**WHAT IS NEEDED:** Word for word, restate all of the records.

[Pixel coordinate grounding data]

-- Opening Marker --

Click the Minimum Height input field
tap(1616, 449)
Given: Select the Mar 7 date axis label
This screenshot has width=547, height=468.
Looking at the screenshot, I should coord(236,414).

-- Closing Marker --

**RESPONSE BOX:**
Click the Minimum Height input field
tap(1616, 449)
Given: Select the Mar 7 date axis label
This screenshot has width=547, height=468.
Looking at the screenshot, I should coord(236,414).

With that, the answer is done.